Foscam Wireless Range 9dbi Antenna Expander for Foscam IP Camera

Stop thinking about it. If you have a indoor Foscam, and you are spending the time worrying about signal strength, and you have invested your time, money, and wishes on the cameras, just get these antennae for EVERY one of your cams. Here's why:

Unless the Foscam is in the same room as the router, an IP cam puts a lot of strain on your WiFi. Unlike web pages or email, a cam streams video, video is high bandwidth, and if you're storing your video on a PC (usin Blue Iris software, for example) the cam is streaming 24x7. Add a few more cams, and that's a lot of bandwidth.
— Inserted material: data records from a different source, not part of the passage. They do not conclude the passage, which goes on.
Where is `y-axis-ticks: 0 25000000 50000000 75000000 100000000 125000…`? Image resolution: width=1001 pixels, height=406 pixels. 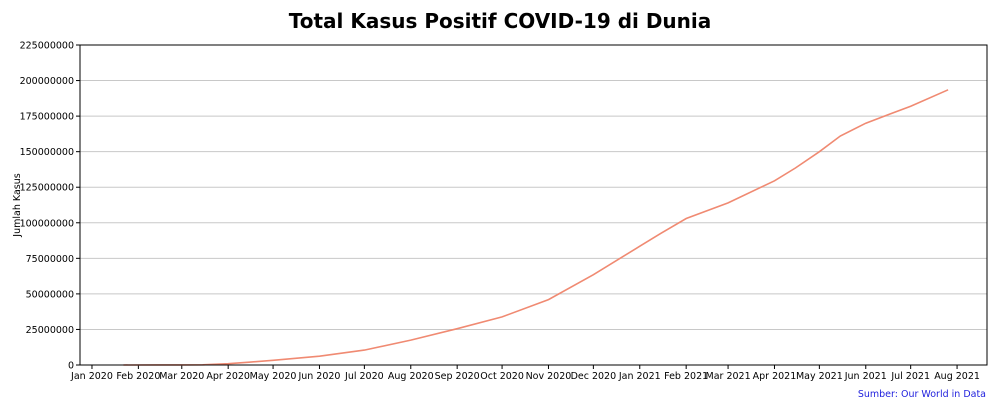
y-axis-ticks: 0 25000000 50000000 75000000 100000000 125000… is located at coordinates (50, 206).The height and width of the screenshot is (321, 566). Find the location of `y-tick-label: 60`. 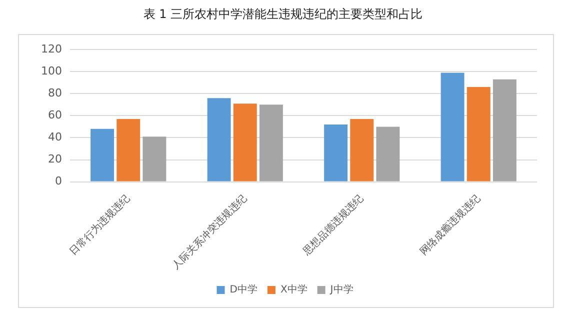

y-tick-label: 60 is located at coordinates (55, 115). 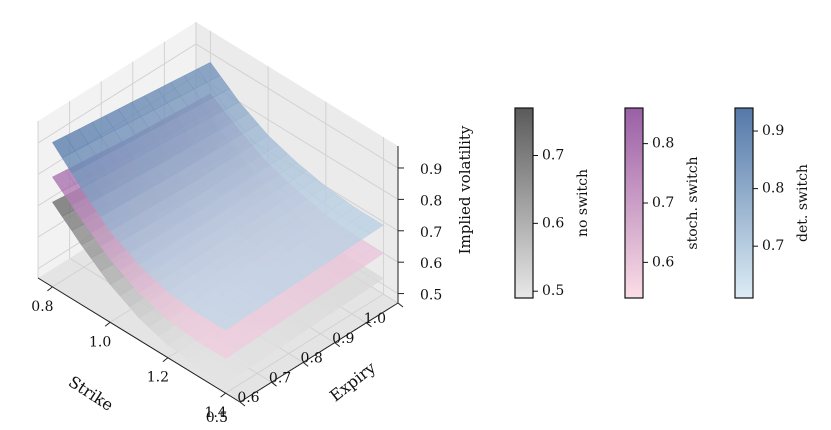 What do you see at coordinates (100, 342) in the screenshot?
I see `x-tick-label: 1.0` at bounding box center [100, 342].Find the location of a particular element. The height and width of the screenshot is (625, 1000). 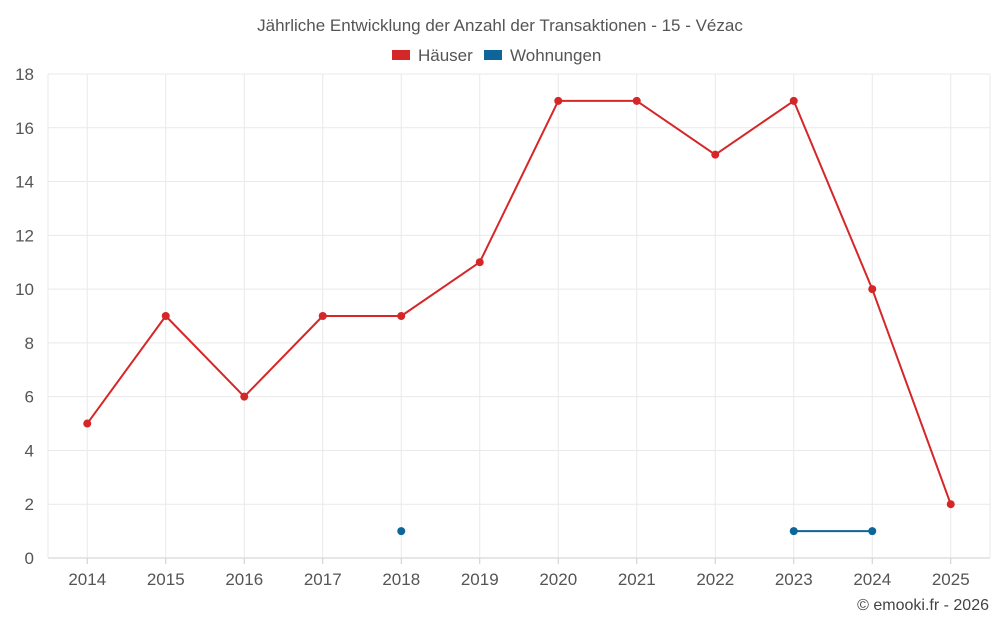

legend-item-hauser: Häuser is located at coordinates (432, 56).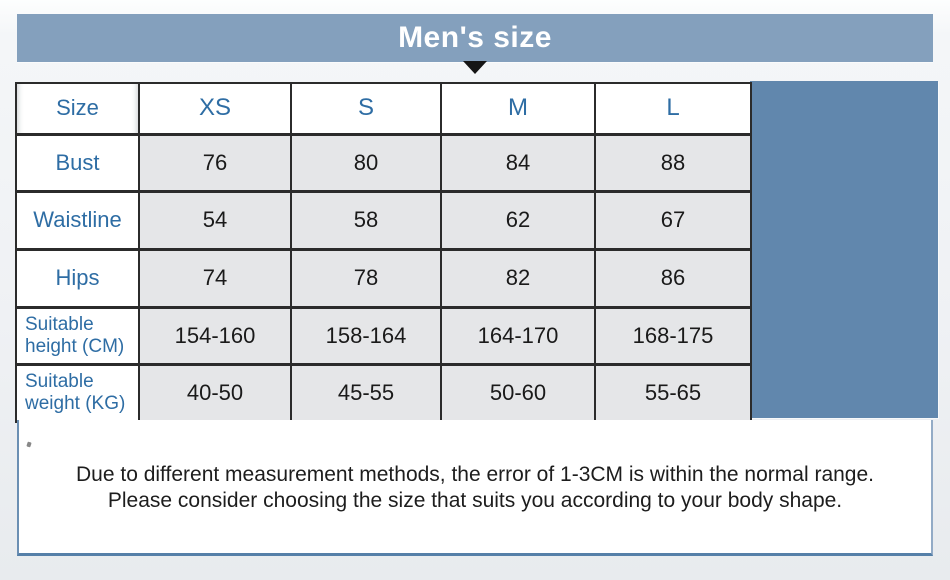 This screenshot has height=580, width=950. Describe the element at coordinates (366, 393) in the screenshot. I see `table-cell: 45-55` at that location.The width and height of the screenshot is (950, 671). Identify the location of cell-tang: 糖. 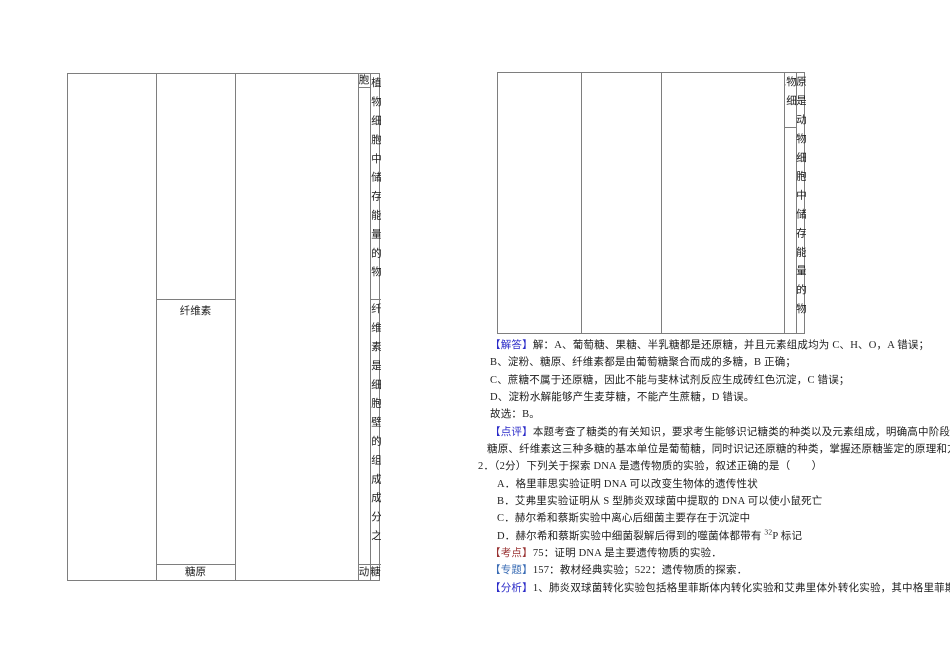
(376, 572).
As your wifi channel becomes slightly congested, and your signal strength is not ideal, the cameras start dropping data packets, and trying to re-send, and then conflicting with the other cameras which all want to send their video NOW! Stronger signal avoids the lost packets and the resends. Use these, or even better, run Ethernet cable. You won't believe how much better the cameras work on Ethernet.

By running all upgraded antennae, you will get better framerates from all cams, more reliable connections, the ability to have more cams on the same wifi network, fewer crashes, fewer bugs, faster PTZ response, etc. That's true even if your system works just fine with the shorties.
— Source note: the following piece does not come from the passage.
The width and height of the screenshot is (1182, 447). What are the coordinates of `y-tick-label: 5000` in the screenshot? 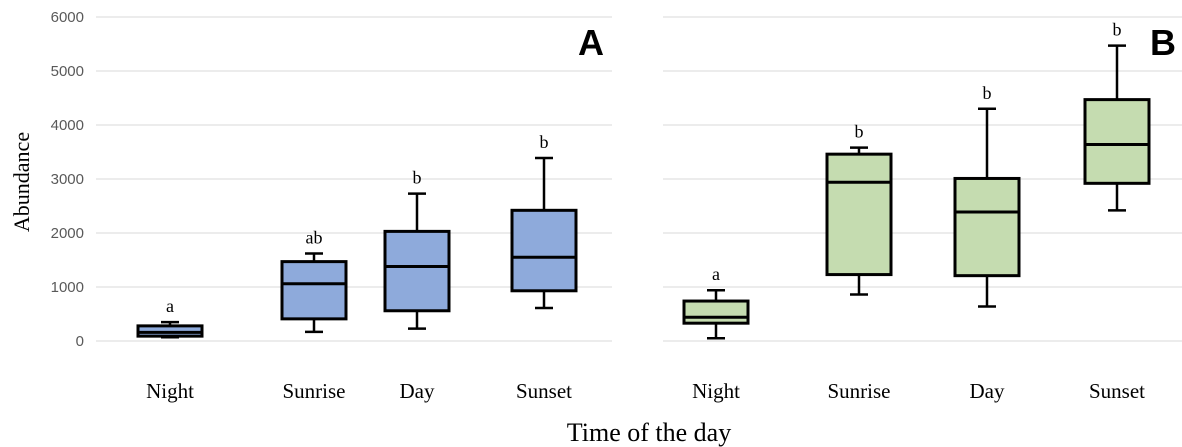 It's located at (68, 72).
Here's the downside, which is manageable: these antennas aren't magic. They don't make your signal stronger, they just change the aim of the signal. With the shorter stock 3dbi pole antenna, picture a big donut around the tip of the antenna. That is where your signal goes. Now, with this longer 9dbi pole antenna, picture a flat pancake around the tip of the antenna.

That is where your signal goes with this unit. That means you have to aim the antenna in such a way that the wifi AP is on a plane perpendicular to the antenna. If your Foscam is one floor above your WiFi, this antenna will make your signal WORSE if you keep the antenna straight up, and don't "aim the pancake".